__Document passage__.
Scope and Content Note
The papers of Henry and Nina Webster Dumont span the years from 1905 to 1943 with the bulk of the items concentrated in the period 1930-1936. The collection consists of two series: the Henry Dumont Papers and the Nina Webster Dumont Papers .
The Henry Dumont Papers are composed of three sections: correspondence, miscellany, and writings. Henry Dumont was a friend of George Sterling, an American poet in the latter part of the nineteenth and early twentieth centuries and resident of the artists colony at Carmel-by-the-Sea, California, along with Jack London, Robinson Jeffers, and Upton Sinclair. Sterling encouraged Dumont to write poetry, and the collection contains numerous poems by Dumont with Sterling's comments and suggestions. Following Sterling's death in 1926, Dumont decided to write a biography of his friend and mentor. He used his own correspondence with Sterling in addition to correspondence he exchanged in 1935 and 1936 with Sterling's friends and acquaintances. Correspondents include two of Sterling's daughters, Alice Chrystal Sterling Gregory and Mary Isabelle Sterling Routhwaite; the photographer Arnold Genthe; and writers and publishers, such as Albert M. Bender, Theodore Dreiser, Charmian London, wife of Jack London, Virgil Markham, William McDevitt, H. L. Mencken, Upton Sinclair, and George Steele Seymour. A small file of family correspondence from some of Dumont's relatives on the Isle of Guernsey deals primarily with genealogical matters.

__Exercise 1__.
Reproduce verbatim the part of the scope and content note starting with "Scope and Content" and going on through "Dumont Papers .".
__Exercise 2__.
Answer these from the scope and content note:
(a) What years do the papers of Henry and Nina Webster Dumont span?
(b) In what year did George Sterling die?
(c) Where did the relatives in the small family correspondence file live?

__Given material__.

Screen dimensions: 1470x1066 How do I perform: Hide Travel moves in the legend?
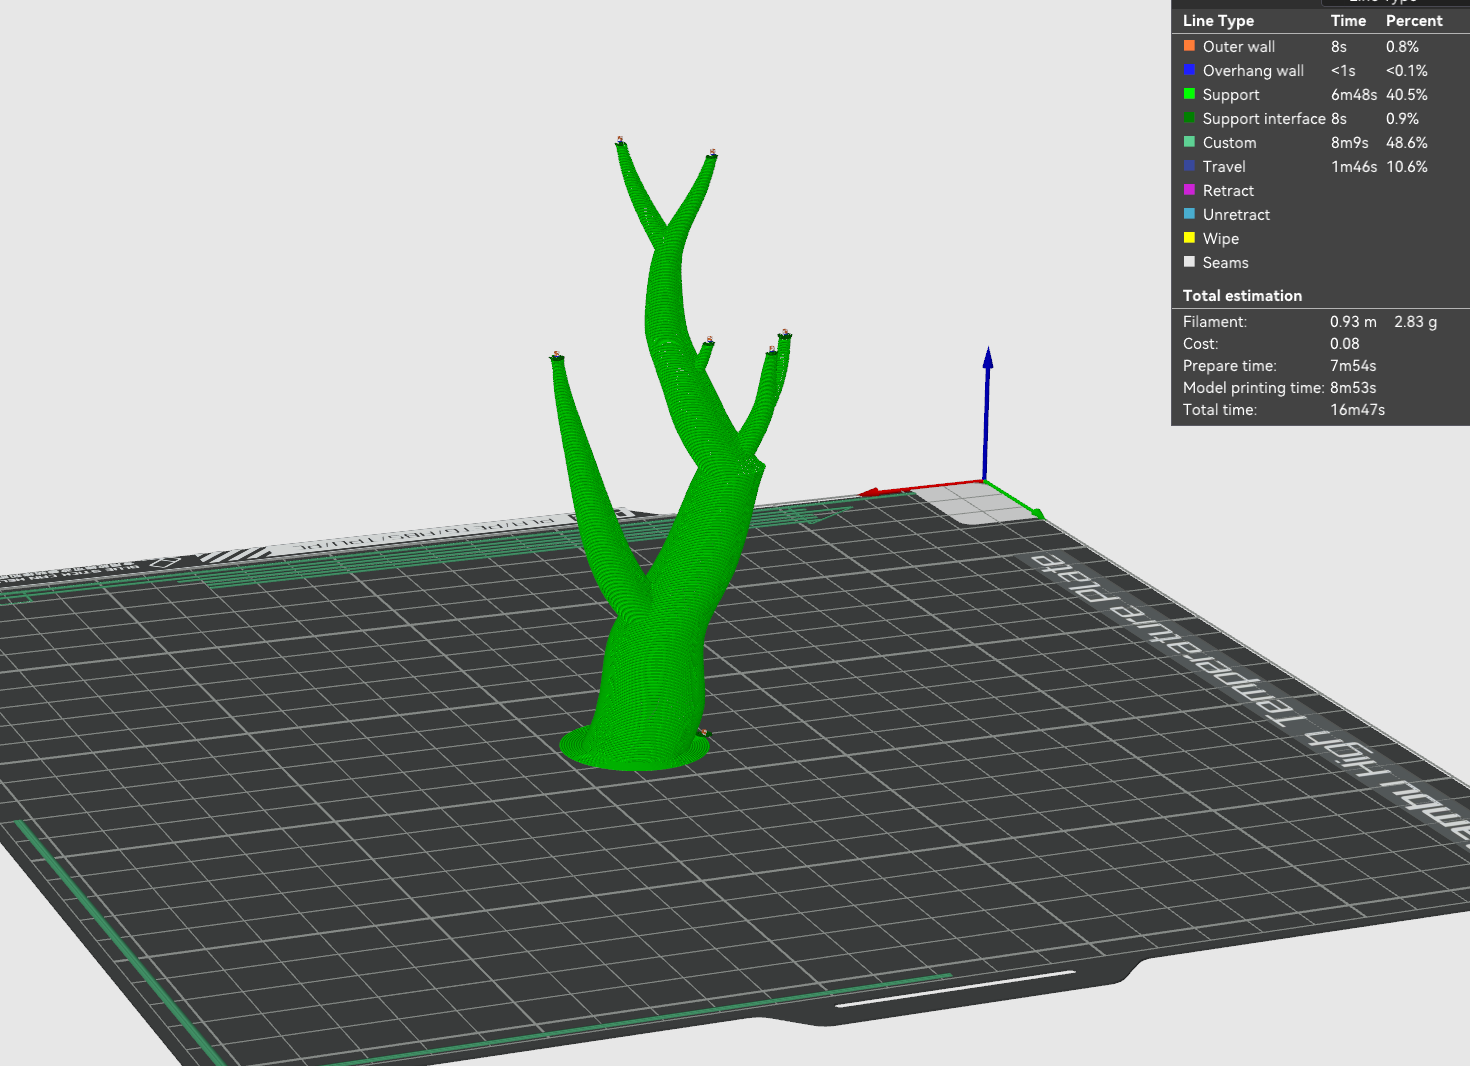point(1223,166)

__Response 1__.
Scope and Content Note
The papers of Henry and Nina Webster Dumont span the years from 1905 to 1943 with the bulk of the items concentrated in the period 1930-1936. The collection consists of two series: the Henry Dumont Papers and the Nina Webster Dumont Papers .

__Response 2__.
(a) 1905 to 1943
(b) 1926
(c) The Isle of Guernsey